“Unfinished American Highwayscape # 9 & 32,” Carlos Murillo’s fitfully inspired new play, is being given a sensitive and detailed world premiere at Pasadena’s Boston Court theater. But underneath the studied performances and high-gloss production values is a talky and static script in need of retooling.
The story — about lonely people wrestling with their troubled pasts and uncertain futures as they drive alone at night — teases us with tantalizing moments of angst and clear-eyed insight into the quiet desperation at the heart of the noisy American soul.
But there’s an insurmountable problem bedeviling Murillo’s play: It’s essentially a string of sedate monologues and dialogues. People sit in cars and describe the sources of their unhappiness rather than revealing them through action. The real villains of this piece are largely unseen; hence the absence of drama or conflict.
The characters themselves are interesting enough, and each one is meticulously portrayed. Delia (Carlease Burke) is trying to escape her blues-singing boyfriend, but God is playing a cosmic joke: Her broken car radio receives only one station, and it’s spinning her ex’s hit song constantly — the one that’s all about her.
Patrick Thomas O’Brien plays James, a nerdy schoolteacher from Hibbing, Minn., who wants to take his place among the town’s famous people and institutions (they include Bob Dylan and the Greyhound Bus Co.). His path to immortality, though, is an odd one: He is collecting fridge magnets.
James hooks up with Eleanor (Casey Kramer), a woman who’s escaping her philandering husband after decades of marriage. They hit it off at first, but his rash decision to sing one of his own songs — a rambling parody of Dylan’s worst excesses — causes Eleanor to change her mind about the value of freedom.
James and Eleanor’s scene is one of four couplings that form the latter part of this intermission-free production. They reveal many intricate relationships that link different characters and stories. Unfortunately, some links are more lucid and meaningful than others, and Murillo’s insistence on quick inter-cutting undermines comprehension and our grasp of the big picture.
Burke and O’Brien are standouts, but everyone enjoys his or her minute of glory; Murillo is generous to his performers, and director Jessica Kubzansky shows a master’s deft touch with scenes of epiphany and intense but hidden emotion.

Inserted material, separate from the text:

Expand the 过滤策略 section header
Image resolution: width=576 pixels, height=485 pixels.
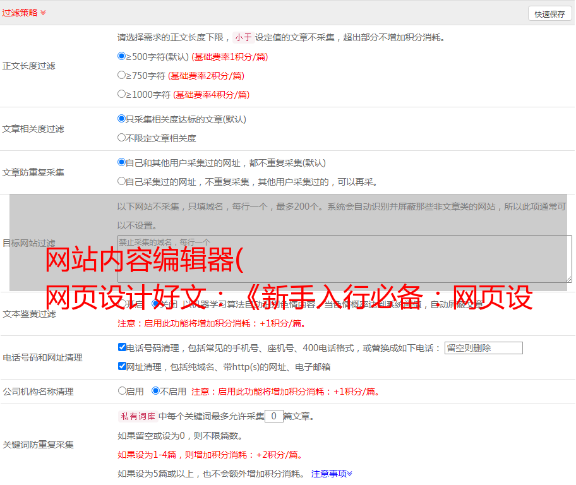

Typical of Boston Court’s stagings, the production looks first-rate. Sibyl Wickersheimer’s set, distinguished by risers of various levels, ladders and upstage platforms, is spare but effective. Jeremy Pivnick’s lighting is artfully conceived for the most part, though he could have come up with a more creative solution than pairs of actor-held flashlights to represent nocturnal driving. Ann Closs-Farley’s costumes signal both poverty and occasional, defiant flamboyance, and John Zalewski’s sound design captures the uneasy calm of the heartland at night.